Un roman policier peut-être imparfait mais farouchement original, et qui parvient à tenir le lecteur en haleine.
Une phrase
“Il ne restait à peu près rien de ce qui avait été une ferme avant la guerre. Des toiles de tente bouchaient les interstices du toit. Mais une sorte d’ordre régnait : les effets d’une demi-douzaine d’hommes étaient bien rangés sur la paille, le long des murs noircis. Deux d’entre eux étaient assis près d’une fenêtre crevée, autour d’une table en bois. Le premier, gras, les yeux rieurs, l’air de ne s’étonner de rien, portait le costume des intendants militaires, mais déchiré, et complété par des accessoires pris ici ou là, un gilet de laine brute et de drôles de guêtres rouges. Le second, surtout, attirait le regard. C’était celui que Martineau avait appelé « le commandant More ». Il était plutôt grand, mince, un visage régulier mais marqué, cinquante ans peut-être ; tempes dégarnies, des cheveux blonds et frisés lui faisaient autour de la tête une sorte d’auréole. On dirait un vieil ange, pensa Martineau. Le regard de ses yeux d’un vert virant au gris ne se laissait pas saisir. Les mouvements rares, à la fois nerveux et contrôlés, il avait l’allure coupante mais ne dégageait aucune impression de sévérité.

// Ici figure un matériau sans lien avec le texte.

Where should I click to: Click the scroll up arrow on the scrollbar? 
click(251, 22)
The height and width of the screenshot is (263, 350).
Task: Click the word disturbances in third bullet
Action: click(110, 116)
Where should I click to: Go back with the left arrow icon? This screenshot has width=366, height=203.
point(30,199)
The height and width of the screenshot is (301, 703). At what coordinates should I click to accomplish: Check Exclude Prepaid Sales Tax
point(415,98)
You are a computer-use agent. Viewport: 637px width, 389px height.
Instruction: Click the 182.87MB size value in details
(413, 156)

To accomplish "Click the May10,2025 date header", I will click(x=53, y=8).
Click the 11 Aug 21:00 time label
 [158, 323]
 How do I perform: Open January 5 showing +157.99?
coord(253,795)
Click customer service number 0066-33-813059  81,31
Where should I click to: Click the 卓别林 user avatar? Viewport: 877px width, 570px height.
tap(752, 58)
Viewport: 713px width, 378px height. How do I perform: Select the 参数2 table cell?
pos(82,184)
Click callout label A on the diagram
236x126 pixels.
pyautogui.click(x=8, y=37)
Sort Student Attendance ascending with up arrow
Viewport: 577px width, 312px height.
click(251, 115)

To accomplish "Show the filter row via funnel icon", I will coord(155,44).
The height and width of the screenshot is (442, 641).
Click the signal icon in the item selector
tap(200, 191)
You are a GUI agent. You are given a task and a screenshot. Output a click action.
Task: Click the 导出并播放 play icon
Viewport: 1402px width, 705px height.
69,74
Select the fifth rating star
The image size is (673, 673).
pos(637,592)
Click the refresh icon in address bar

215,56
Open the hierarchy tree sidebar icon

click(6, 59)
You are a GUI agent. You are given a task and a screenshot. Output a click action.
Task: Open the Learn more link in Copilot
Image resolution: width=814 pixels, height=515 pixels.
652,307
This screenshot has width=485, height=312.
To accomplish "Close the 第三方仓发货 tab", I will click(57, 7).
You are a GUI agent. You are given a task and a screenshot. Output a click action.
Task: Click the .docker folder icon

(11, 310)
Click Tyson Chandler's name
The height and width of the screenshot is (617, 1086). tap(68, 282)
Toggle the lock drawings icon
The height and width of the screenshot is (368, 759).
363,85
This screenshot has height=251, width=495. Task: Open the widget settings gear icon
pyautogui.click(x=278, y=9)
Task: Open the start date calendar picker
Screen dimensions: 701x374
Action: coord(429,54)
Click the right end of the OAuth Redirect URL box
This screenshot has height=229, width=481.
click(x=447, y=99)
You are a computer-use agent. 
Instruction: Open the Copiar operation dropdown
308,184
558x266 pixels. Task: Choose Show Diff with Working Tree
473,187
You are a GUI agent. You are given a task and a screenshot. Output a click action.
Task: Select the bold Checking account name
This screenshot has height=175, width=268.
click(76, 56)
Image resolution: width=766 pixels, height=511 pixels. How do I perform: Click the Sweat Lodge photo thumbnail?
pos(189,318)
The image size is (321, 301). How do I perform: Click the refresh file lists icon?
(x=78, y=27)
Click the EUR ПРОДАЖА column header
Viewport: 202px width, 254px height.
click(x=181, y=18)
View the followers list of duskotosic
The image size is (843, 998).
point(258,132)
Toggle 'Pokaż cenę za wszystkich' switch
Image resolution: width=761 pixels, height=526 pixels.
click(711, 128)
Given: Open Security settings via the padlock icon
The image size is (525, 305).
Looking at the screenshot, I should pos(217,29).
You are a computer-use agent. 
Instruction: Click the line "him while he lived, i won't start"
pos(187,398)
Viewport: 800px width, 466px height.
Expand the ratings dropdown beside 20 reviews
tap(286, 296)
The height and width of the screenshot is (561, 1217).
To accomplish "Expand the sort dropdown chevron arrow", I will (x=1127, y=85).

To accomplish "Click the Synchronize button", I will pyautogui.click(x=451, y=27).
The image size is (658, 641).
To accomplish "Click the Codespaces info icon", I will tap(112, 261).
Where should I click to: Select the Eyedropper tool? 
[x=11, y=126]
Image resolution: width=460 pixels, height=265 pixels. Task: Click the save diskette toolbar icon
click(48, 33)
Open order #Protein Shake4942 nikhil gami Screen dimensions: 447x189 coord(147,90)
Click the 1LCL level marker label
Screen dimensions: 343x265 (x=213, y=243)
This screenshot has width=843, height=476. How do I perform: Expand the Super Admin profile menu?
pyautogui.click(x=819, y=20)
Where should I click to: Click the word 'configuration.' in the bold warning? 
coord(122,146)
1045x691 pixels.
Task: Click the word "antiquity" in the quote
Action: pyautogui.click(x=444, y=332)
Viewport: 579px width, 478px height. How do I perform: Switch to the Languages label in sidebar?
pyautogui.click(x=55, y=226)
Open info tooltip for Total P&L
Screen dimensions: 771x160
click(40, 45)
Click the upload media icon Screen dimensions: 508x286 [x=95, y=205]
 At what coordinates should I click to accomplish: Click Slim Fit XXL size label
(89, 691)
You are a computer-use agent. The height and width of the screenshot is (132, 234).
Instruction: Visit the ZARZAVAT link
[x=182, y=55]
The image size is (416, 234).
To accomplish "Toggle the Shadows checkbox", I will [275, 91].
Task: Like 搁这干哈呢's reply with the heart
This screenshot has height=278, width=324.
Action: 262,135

Son costume était des plus étranges. On aurait dit celui d’un trappeur, jusqu’au bonnet d’astrakan rejeté vers l’arrière du crâne. Les cinq galons de son grade brillaient sur la manche gauche d’une veste de l’infanterie..”. (p. 15)
L'auteur
François Sureau, écrivain né en 1957, a été haut fonctionnaire, puis avocat. Il est également officier de réserve dans l’armée de terre, et actuellement membre de l'Académie française où il occupe le fauteuil 24 depuis son élection en 2020. Il a étudié au lycée Saint-Louis-de-Gonzague, à l'Institut d'études politiques de Paris (Sciences Po) puis à l’École nationale d’administration (ENA). Il est ensuite devenu auditeur puis maître des requêtes au Conseil d'État, avant de poursuivre une carrière d’avocat au Barreau de Paris et, plus tard, avocat au Conseil d’État et à la Cour de cassation. Il a également enseigné à Sciences Po et a été chroniqueur littéraire dans plusieurs médias français. Il a publié de nombreux romans, essais et recueils de poésie principalement chez Gallimard, avec des titres célèbres comme L’Infortune (Grand prix du roman de l'Académie française en 1991), La Corruption du siècle (Gallimard, 1988), Sans la liberté, L’Or du temps ou encore Ma vie avec Apollinaire.